Revise the records, beginning at the line that contains "Where should I click to: Click the Detailed" and stopping at the end of the records. Rewrite only those lines, changing "Swap" to "Exchange" and leaving everything else unchanged.

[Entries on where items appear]
══════════
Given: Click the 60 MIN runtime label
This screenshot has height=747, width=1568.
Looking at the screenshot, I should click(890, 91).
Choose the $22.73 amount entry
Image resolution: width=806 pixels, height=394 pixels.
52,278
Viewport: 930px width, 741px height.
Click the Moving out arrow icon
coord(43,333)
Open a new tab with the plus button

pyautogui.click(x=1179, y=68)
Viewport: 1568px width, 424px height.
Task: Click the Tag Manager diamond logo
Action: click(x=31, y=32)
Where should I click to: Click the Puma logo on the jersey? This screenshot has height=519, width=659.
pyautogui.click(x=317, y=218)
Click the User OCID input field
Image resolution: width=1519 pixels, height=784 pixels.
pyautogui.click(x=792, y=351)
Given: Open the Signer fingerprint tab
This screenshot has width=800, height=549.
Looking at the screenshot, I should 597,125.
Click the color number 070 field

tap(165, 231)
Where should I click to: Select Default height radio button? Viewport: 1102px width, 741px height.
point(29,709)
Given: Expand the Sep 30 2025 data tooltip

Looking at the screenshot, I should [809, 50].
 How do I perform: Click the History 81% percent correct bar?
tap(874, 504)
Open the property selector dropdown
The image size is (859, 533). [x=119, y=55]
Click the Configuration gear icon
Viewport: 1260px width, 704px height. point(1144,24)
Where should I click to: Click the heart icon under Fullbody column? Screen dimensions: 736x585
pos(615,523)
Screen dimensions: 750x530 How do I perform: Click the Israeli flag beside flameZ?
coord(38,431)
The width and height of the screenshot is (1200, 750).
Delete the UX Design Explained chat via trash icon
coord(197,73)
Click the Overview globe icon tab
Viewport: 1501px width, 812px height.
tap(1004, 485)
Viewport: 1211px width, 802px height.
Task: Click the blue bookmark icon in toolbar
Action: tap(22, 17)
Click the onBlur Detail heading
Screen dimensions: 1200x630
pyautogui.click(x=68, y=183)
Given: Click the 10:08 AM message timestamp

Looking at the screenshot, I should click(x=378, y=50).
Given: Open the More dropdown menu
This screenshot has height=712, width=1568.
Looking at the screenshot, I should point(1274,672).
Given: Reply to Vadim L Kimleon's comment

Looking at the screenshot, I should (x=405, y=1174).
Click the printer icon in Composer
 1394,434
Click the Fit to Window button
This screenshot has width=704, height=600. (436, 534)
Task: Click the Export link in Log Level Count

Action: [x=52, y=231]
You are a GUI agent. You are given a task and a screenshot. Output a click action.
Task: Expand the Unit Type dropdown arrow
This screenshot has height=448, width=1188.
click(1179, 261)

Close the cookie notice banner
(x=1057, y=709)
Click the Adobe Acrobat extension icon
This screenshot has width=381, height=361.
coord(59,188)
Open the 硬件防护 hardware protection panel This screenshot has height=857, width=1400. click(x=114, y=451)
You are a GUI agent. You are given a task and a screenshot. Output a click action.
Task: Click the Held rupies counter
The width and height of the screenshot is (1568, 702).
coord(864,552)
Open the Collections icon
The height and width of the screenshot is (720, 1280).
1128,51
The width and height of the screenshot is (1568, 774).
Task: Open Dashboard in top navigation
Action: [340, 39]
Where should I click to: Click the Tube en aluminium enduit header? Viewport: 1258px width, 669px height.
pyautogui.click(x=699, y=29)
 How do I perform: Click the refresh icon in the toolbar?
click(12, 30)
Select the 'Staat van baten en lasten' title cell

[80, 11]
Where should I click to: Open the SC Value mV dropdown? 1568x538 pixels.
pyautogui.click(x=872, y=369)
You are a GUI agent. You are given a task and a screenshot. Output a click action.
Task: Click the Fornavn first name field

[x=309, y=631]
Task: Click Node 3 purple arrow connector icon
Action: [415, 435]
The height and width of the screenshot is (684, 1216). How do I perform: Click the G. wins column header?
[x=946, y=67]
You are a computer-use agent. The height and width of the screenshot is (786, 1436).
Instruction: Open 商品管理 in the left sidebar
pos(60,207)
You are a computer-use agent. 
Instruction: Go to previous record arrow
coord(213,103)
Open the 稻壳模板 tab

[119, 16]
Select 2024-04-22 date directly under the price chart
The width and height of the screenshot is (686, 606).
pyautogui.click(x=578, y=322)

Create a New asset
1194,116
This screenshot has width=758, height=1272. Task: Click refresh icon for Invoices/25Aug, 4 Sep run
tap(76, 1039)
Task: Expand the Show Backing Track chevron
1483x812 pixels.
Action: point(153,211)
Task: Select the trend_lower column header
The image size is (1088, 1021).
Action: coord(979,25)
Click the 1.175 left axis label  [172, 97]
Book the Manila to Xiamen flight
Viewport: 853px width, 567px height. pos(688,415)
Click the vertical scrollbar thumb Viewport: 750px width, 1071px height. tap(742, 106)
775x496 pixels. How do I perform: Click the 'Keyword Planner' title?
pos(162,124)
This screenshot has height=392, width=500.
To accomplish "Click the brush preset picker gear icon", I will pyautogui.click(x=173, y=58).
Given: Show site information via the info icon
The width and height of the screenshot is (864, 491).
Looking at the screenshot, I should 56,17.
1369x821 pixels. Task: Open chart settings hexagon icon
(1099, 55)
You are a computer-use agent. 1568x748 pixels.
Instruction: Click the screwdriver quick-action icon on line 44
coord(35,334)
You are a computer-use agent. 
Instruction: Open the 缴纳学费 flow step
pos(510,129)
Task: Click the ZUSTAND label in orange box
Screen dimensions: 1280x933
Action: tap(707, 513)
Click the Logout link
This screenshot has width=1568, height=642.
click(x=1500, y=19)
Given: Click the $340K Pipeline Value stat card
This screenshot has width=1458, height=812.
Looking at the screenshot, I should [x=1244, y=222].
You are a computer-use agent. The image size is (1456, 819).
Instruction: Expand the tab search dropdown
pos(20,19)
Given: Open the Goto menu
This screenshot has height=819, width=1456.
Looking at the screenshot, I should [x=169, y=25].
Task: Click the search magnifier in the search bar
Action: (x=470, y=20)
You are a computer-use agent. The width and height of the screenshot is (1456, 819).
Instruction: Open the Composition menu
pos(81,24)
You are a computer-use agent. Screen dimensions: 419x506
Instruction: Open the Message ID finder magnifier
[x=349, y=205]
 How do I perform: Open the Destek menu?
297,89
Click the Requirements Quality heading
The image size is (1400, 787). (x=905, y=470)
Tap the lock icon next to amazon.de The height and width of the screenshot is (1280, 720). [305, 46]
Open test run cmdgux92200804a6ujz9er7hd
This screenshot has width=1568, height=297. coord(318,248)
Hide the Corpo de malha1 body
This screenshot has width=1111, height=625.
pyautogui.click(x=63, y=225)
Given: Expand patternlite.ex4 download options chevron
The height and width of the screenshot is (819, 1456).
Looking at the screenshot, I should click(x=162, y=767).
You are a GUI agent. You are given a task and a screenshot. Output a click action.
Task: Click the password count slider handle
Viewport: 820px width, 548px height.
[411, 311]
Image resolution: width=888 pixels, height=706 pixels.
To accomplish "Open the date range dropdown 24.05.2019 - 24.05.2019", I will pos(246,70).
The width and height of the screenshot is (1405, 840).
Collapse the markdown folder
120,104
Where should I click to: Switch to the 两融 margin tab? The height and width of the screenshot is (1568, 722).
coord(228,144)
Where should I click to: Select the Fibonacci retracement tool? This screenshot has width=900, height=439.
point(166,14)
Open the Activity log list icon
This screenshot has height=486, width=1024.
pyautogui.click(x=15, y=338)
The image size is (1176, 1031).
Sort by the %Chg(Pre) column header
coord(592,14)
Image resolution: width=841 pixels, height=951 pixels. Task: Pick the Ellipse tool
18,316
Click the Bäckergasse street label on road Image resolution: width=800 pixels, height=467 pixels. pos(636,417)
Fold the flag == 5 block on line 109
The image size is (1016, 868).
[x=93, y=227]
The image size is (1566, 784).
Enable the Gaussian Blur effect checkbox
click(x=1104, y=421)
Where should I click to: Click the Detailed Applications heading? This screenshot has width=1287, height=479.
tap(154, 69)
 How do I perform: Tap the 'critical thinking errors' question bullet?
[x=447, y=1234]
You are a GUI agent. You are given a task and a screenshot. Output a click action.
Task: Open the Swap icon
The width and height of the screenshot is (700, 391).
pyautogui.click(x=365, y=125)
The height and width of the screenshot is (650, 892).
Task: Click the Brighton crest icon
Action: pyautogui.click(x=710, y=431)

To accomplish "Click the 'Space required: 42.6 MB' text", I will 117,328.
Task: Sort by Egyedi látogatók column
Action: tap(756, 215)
══════════
■ **Output for this task**:
Where should I click to: Click the Detailed Applications heading? This screenshot has width=1287, height=479.
tap(154, 69)
 How do I perform: Tap the 'critical thinking errors' question bullet?
[x=447, y=1234]
You are a GUI agent. You are given a task and a screenshot. Output a click action.
Task: Open the Exchange icon
The width and height of the screenshot is (700, 391).
pyautogui.click(x=365, y=125)
The height and width of the screenshot is (650, 892).
Task: Click the Brighton crest icon
Action: pyautogui.click(x=710, y=431)

To accomplish "Click the 'Space required: 42.6 MB' text", I will 117,328.
Task: Sort by Egyedi látogatók column
Action: tap(756, 215)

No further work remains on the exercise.